Working along the middle row from right to left we have a protein translocator using ATP to export a protein using the same rotary machinery inherited from the RNA helicase/translocase. The + and - within the circles represent electrostatic charges which normally hold the pore and helicase stationary relative to each other. The middle diagram has a red protein which is physically stuck in the pore. The rotary component, powered by ATP, pushes/twists against the membrane bound section while the electrostatic charges resist rotation. Something has to give and in the process an ion or more is squeezed outwards as the pore derived section moves against the stator section.

The machine extrudes ions by consuming ATP. Ion gradients have many uses to protocells so the development may well have been advantageous at the time. The machine also works perfectly well in reverse so, given an appropriate ion gradient, it will generate ATP as ions enter the protocell. The ion gradient itself is a whole different ball game. Just for now recall that in those archaea and bacteria which lack cytochromes, the gradient is of Na+ ions, not H+ ions. Another post there.

This is a plausible derivation for the bacterial/mitochondrial F type ATP synthase.

The archaeal V type ATP synthase has very similar ion pump and ATP synthase sections to the F type, but the central stalk is quite different. In fact it doesn't look much like a stalk at all, see the bottom left diagram in the above figure 2. It looks more like a protein used to stabilise the pore and helicase sections against each other. It does the same job as the central stalk of the F type synthase but its origins are clearly different.

The ATP synthase complex was developed twice.

It looks very much as if the pore/helicase combination was ubiquitous in LUCA but the system of locking them together is different in the archaeal vs bacterial lineages. That seems very profound to me when thinking about LUCA.

The scenario does not have the ATP synthase as primordial. The system evolved as an ATP consuming machine, not an ATP generating machine. It has no hallmarks of the core power producing system in LUCA. Where did the ATP come from to power the engine which was eventually to become the dynamo?

I commented in my post on the reduction of CO2 to CO that the acetyl thioester produced was quite capable of substrate level phosphorylation. It is able to produce molecules in the energetic range of ATP and undoubtedly did so, because we are here today we are and running on ATP.

ATP is undoubtedly what worked best for the RNA helicase as it appears to have carried this preference forwards to the protein translocase and hence the ion pump which reversed role to become a dynamo. If the helicase had been powered by acetyl phosphate rather than ATP I can see no reason why metabolism might not be based around such a molecule. We use ATP because that's what worked best in the motor which, once it reversed to become a dynamo, unleashed a ubiquitous supply of energetic substrate based on an ion gradient.

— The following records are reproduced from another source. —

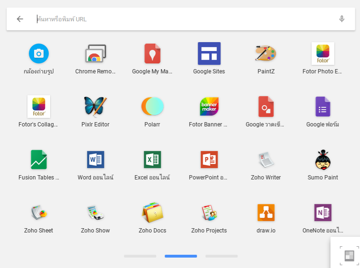360x268 pixels.
Task: Open the Polarr app
Action: (152, 106)
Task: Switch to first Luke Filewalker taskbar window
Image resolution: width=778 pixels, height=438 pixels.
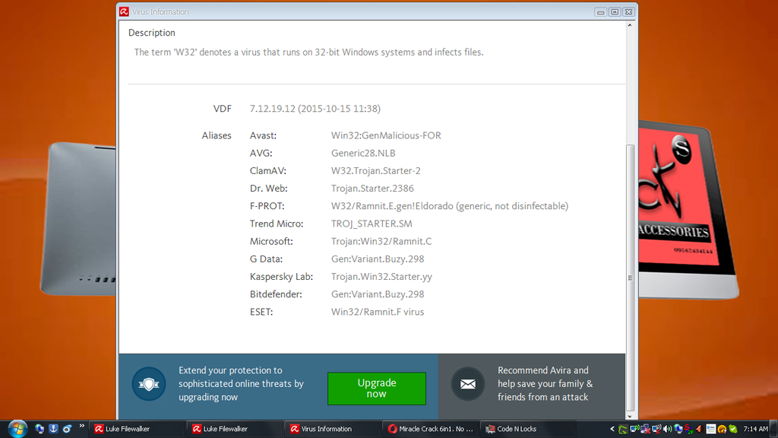Action: pos(135,429)
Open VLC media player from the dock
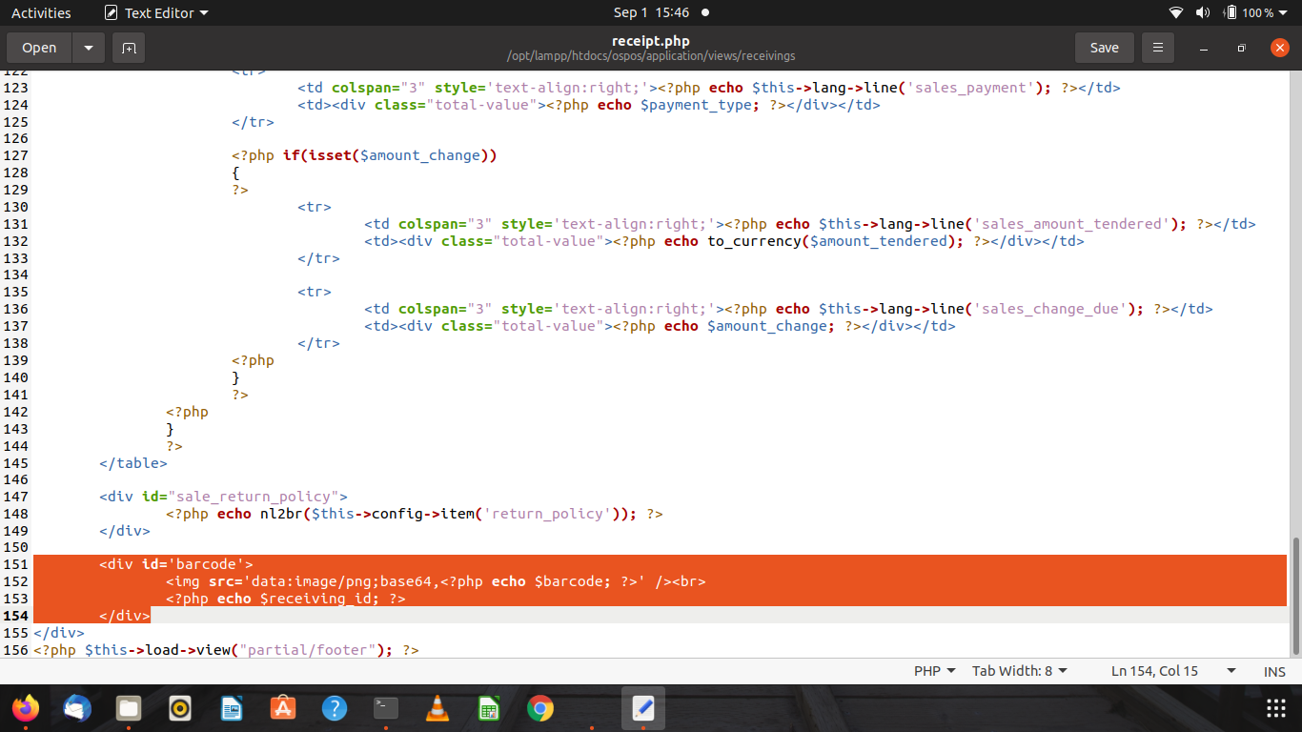The width and height of the screenshot is (1302, 732). tap(436, 708)
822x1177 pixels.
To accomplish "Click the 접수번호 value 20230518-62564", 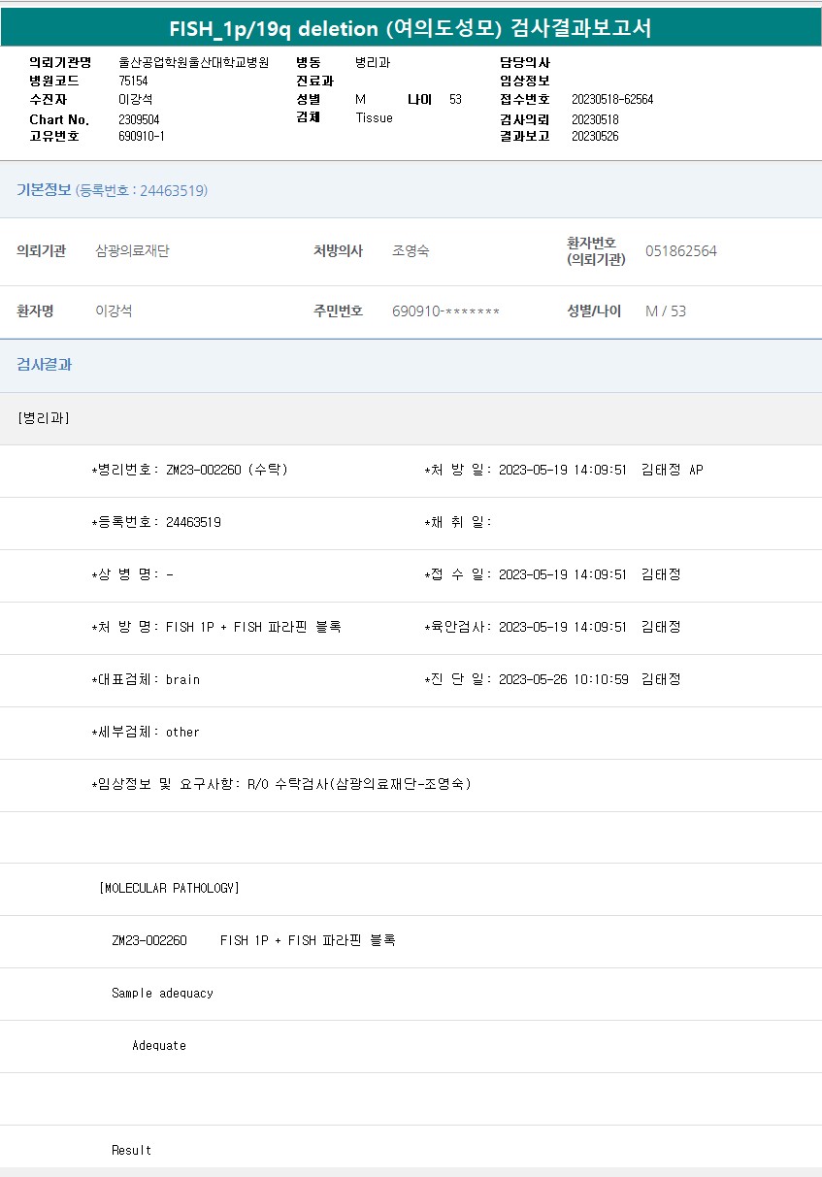I will (611, 100).
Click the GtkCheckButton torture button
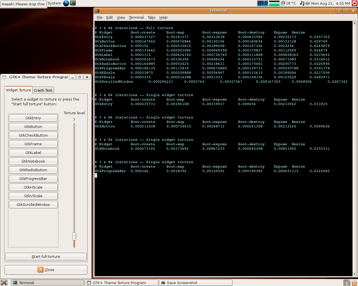Screen dimensions: 358x286 pos(33,135)
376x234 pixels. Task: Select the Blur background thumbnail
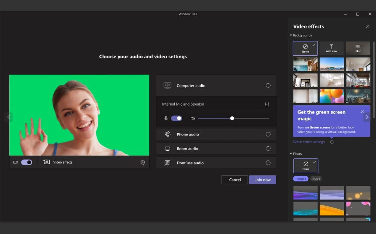(358, 48)
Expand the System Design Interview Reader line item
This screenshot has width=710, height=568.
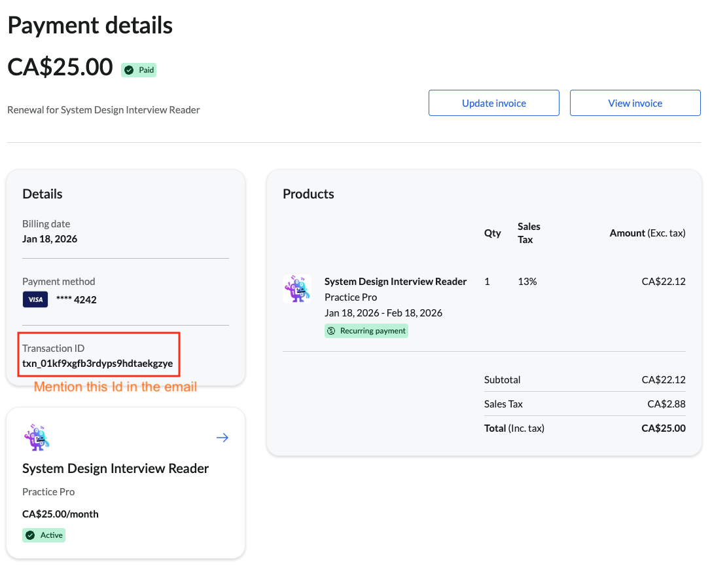click(395, 281)
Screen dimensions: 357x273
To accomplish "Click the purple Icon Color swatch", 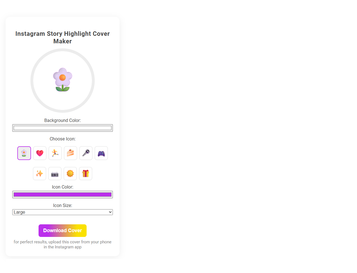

Just to recapitulate: A proton gradient is essential to power protometabolism because without it you cannot reduce CO2 to CO to develop acetyl thioester and its assorted phosphorylated derivatives. This substrate level phosphorylation is utterly proton gradient driven but does not require proton translocation per se, although proton translocation may have been used to produce a localised environment which reduced ferredoxin. A source of direct ATP synthesis was required to power an immediately useful translocase which allows development of an ion pumping motor which could subsequently be reversed to provide an ATP generating dynamo as the membrane energetics changed.

The change in membrane energetics was probably related to a biologically generated Na+ gradient in addition to the geochemical H+ gradient. If the sodium ion gradient was supported by anti porting on a geothermal H+ gradient, it was both free and nearly unlimited in availability. So we have to think about antiporters.